TASK GOAL
In the article on MIT's research into language models and the brain, how many language models did the researchers compare with the brain's language processing centers?

DOCUMENT PASSAGE
****************************************

MIT’s Latest AI Research Using Deep Neural Networks Explains How The Brain Processes Language

Source: https://www.biorxiv.org/content/biorxiv/early/2020/10/09/2020.06.26.174482.full.pdf

Language modeling uses various statistics and probability techniques to predict the sequence of words appearing in a sentence. These models are widely used in natural language processing applications that generate output text. A notable example is the AI ​​model trained to predict the following words in a text string based on the preceding words. This technology helps search engines and SMS applications predict the next word before the user types it. The implementation of this technology is not limited to prediction, but has been found to be useful for answering questions, synthesizing documents and completing the story.

Although the models were delineated to predict the next word in a text, a new study by neuroscientists at MIT finds that the functioning of these models resembles the function of language processing centers in the human brain. It is observed that computer models that perform other language tasks do not have any commonalities with the human brain. This proves that the human brain uses next word prediction to power language processing.

The recently developed models belong to a class called Deep Neural Networks, a category of machine learning that works on the basis of the organization and activities of the human brain. These networks contain compute nodes which establish connections of different strengths and layers which transmit information between them in a stipulated manner.

Over the past decade, scientists have developed models that perform object recognition as efficiently as the brains of primates. MIT researchers have also shown that the functioning of visual object recognition models is comparable to the structuring of the visual cortex of primates.

The researchers compared 43 different language models with the language processing centers of the human brain. One of these next word prediction models is the Generative Pre-trained Transformer 3, abbreviated as GPT-3, which generates text similar to what a human would produce as a result of a prompt.

Analysis

The researchers presented each model with a string of words and measured the activity of the nodes that make up the deep neural network. Three language tasks have been considered to draw parallels with the functioning of the human brain, including:

  • Listen to stories.

****************************************

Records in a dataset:
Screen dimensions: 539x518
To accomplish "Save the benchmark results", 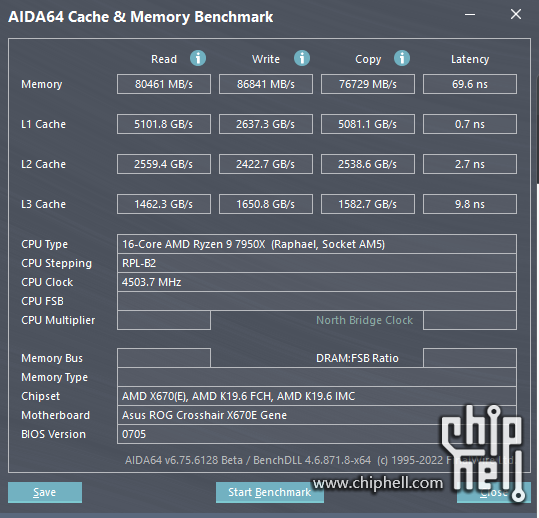I will pyautogui.click(x=45, y=492).
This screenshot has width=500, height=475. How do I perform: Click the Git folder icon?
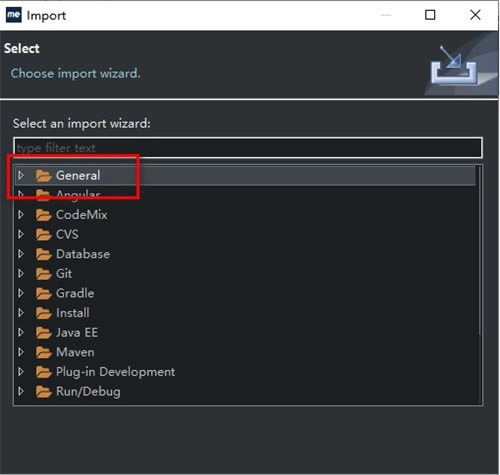[x=43, y=274]
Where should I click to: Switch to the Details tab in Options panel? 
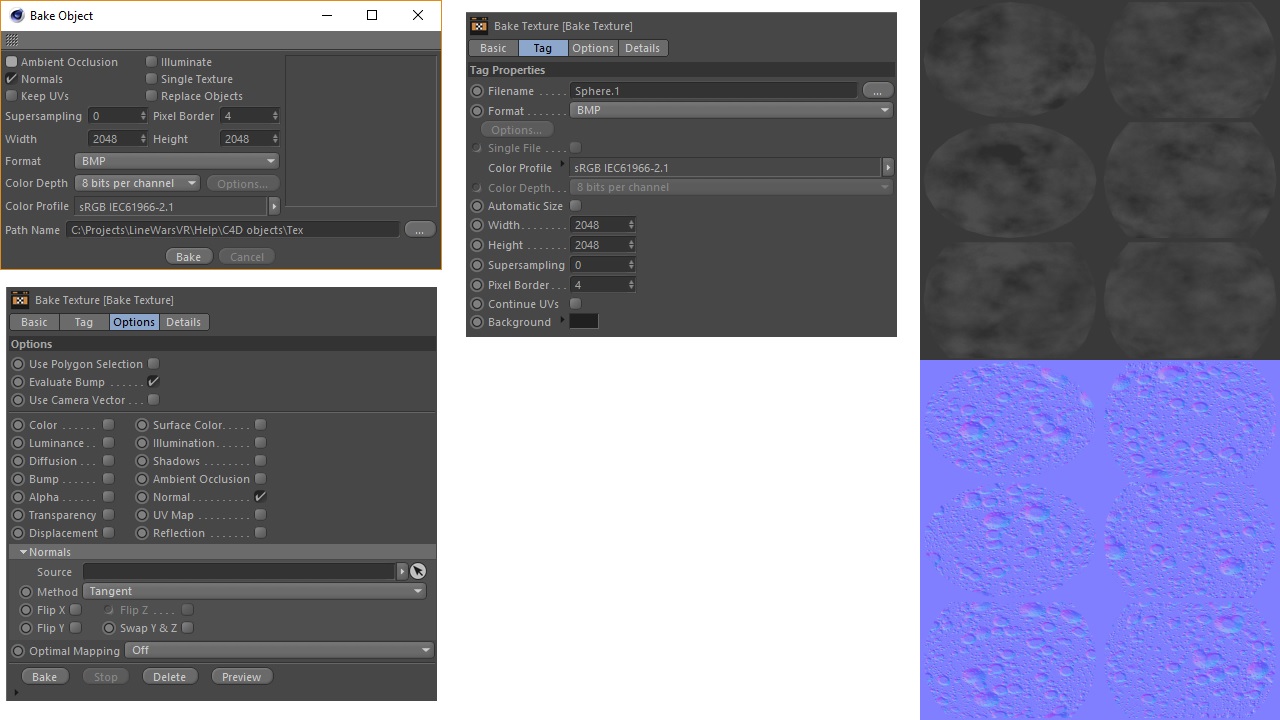183,322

****************************************

SOLUTION FOR THIS PROBLEM
43 different language models.